Wann ist die freiwillige Krankenversicherung sinnvoll

Welche Voraussetzungen müssen für die freiwillige Krankenversicherung erfüllt werden
Trotz der verlockenden Versicherungsangebote der privaten Versicherungen, sollte man sich gut überlegen, ob eine freiwillige Krankenversicherung nicht doch gewinnbringender ist. Im Grunde können alle Bürger eine freiwillige Krankenversicherung abschließen, deren gesetzliche Pflichtversicherung endet. Jedoch muss man für die freiwillige Krankenversicherung mindestens zwölf Monate lang in der gesetzlichen Versicherungspflicht gewesen sein. Es ist unerheblich, ob man selbst Mitglied war oder familienversichert war. Innerhalb von drei Monaten nach Versicherungspflichtsende kann man die freiwillige Krankenversicherung beantragen. Freiwillige Krankenversicherungen können auch Besserverdienende abschließen, die mehr als die Jahresarbeitsentgeltgrenze verdienen.

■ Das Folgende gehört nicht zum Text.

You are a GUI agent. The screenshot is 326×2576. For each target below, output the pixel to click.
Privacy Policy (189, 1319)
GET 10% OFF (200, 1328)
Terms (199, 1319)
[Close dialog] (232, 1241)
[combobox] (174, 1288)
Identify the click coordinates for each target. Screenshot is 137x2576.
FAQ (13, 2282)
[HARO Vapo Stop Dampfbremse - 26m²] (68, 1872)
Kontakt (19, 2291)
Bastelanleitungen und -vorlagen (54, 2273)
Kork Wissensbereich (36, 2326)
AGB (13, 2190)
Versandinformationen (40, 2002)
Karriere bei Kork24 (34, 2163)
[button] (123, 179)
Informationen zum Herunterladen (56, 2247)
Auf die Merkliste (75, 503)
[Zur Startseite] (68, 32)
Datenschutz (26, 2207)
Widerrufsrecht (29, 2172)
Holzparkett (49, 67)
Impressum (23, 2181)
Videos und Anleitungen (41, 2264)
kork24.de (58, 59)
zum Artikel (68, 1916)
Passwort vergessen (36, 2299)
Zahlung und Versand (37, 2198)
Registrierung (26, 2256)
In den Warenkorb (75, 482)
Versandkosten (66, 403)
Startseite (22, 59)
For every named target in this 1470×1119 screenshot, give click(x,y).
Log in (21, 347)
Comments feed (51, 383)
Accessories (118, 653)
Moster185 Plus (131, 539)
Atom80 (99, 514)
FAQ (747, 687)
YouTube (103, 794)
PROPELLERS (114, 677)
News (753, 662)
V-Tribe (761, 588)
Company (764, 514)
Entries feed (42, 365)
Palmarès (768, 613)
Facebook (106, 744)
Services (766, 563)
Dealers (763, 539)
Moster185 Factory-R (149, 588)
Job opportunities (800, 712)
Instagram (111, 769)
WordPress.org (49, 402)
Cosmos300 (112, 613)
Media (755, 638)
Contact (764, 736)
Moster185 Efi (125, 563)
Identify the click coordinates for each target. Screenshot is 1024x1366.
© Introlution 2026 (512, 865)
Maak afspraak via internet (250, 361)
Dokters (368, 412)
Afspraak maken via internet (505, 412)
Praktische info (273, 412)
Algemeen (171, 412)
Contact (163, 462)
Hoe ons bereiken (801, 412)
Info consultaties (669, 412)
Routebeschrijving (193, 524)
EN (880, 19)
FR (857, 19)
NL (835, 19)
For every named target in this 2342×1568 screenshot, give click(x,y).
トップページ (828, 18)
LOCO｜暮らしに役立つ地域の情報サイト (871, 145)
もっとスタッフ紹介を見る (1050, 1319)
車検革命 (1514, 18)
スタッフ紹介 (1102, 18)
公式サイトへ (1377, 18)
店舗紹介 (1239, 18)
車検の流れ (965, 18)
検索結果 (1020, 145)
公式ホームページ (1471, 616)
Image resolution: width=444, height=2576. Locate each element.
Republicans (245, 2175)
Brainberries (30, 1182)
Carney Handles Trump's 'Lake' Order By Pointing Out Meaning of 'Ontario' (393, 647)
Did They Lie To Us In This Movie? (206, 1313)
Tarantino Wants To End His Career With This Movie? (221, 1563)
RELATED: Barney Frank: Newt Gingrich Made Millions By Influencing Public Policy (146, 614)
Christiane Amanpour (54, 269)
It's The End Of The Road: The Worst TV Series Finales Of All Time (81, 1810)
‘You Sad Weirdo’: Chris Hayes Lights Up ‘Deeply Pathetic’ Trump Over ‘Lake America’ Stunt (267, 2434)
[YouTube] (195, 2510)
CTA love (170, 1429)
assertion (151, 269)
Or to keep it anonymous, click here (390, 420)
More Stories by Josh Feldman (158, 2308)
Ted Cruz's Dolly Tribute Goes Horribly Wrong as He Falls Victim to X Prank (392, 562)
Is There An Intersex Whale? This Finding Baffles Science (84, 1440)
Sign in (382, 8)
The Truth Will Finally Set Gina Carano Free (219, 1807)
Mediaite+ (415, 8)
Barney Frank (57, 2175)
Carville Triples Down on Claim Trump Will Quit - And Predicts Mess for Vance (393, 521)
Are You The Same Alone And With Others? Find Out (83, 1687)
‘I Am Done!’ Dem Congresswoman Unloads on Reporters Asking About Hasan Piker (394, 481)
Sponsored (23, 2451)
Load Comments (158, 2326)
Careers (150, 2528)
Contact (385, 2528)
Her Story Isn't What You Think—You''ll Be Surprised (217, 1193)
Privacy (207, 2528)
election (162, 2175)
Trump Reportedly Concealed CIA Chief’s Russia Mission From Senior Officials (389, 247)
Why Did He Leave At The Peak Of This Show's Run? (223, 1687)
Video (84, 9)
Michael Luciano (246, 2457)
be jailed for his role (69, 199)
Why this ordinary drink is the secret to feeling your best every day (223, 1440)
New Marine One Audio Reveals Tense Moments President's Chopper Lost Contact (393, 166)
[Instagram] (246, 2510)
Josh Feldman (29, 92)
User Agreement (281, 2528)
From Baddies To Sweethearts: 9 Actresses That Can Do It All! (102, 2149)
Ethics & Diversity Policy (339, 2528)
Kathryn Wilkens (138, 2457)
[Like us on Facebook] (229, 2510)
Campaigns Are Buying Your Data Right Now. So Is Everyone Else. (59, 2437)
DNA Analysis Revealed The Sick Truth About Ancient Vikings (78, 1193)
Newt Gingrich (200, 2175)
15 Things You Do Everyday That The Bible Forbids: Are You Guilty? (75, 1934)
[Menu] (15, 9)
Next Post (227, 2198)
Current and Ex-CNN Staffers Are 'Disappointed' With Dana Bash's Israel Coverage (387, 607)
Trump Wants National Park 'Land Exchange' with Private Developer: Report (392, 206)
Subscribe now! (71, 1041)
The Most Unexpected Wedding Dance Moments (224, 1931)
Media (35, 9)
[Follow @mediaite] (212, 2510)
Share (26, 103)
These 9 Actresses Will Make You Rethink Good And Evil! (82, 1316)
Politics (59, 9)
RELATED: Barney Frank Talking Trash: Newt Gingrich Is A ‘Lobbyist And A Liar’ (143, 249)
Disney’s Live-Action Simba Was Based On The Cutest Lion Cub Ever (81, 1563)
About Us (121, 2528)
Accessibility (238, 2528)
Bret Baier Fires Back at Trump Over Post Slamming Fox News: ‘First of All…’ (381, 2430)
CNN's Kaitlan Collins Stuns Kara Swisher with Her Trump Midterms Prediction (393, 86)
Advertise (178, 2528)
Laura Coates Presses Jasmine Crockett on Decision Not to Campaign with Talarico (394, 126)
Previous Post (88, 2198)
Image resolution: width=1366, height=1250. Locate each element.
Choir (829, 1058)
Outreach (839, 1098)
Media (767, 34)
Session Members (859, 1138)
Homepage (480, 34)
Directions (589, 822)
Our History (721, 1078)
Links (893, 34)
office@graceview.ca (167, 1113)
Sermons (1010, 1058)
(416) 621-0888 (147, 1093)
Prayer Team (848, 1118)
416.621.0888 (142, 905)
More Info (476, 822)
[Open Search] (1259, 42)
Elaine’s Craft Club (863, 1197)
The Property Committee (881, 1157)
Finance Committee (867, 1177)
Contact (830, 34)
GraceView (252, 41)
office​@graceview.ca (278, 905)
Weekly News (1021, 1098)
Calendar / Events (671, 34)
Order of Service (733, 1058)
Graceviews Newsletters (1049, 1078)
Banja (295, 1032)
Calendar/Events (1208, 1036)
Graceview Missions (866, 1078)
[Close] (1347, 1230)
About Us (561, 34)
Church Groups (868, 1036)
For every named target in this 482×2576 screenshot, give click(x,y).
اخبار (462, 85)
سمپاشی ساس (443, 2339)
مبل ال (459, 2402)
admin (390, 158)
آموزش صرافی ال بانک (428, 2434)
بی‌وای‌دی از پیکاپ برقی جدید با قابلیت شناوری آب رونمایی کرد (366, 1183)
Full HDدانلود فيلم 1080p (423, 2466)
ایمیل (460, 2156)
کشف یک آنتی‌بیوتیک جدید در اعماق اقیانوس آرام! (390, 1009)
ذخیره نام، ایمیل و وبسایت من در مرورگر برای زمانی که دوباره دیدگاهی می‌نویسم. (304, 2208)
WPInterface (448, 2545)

Krankenversicherung freiwillig - gesetzlich oder privat
Man sollte auf jeden Fall herausfinden, ob die freiwillige Krankenversicherung nicht doch vorteilhafter für sich selber ist als eine private. Bspw. ist für Menschen mit chronischen Krankheiten eine freiwillige Krankenversicherung häufig einfacher abzuschließen als eine private. Wird man bei den privaten Versicherungen abgelehnt, ist eine freiwillige Krankenversicherung sogar die letzte bleibende Versicherungsmöglichkeit. Der Mitgliedsbeitrag für eine freiwillige Krankenversicherung ist für schwer Kranke und alte Personen auch normalerweise kleiner als bei den privaten. Günstiger sind freiwillige Krankenversicherungen ebenso für Familien mit mehreren Kindern. Im Unterschied zur privaten Krankenversicherung, bei der jedes Mitglied der Familie eine eigene Police braucht, reicht die freiwillige Krankenversicherung für die komplette Familie. Von Bedeutung ist, dass man die eigene Lebenslage berücksichtigt, wenn man sich pro oder gegen die freiwillige Krankenversicherung entscheidet.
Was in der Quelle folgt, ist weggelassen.